**Short task**:
Copy every row below, requests included, and multiply each coordinate in the answers by 1.5, rounding to the nearest whole number with halves going up. Leave the numbers in the requests unchanged.

**Exercise material**:
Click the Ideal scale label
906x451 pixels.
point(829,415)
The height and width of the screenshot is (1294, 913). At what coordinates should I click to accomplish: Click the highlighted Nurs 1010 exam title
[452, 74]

**Expected answer**:
Click the Ideal scale label
906x451 pixels.
point(1244,623)
The height and width of the screenshot is (1294, 913). At what coordinates should I click to accomplish: Click the highlighted Nurs 1010 exam title
[678, 111]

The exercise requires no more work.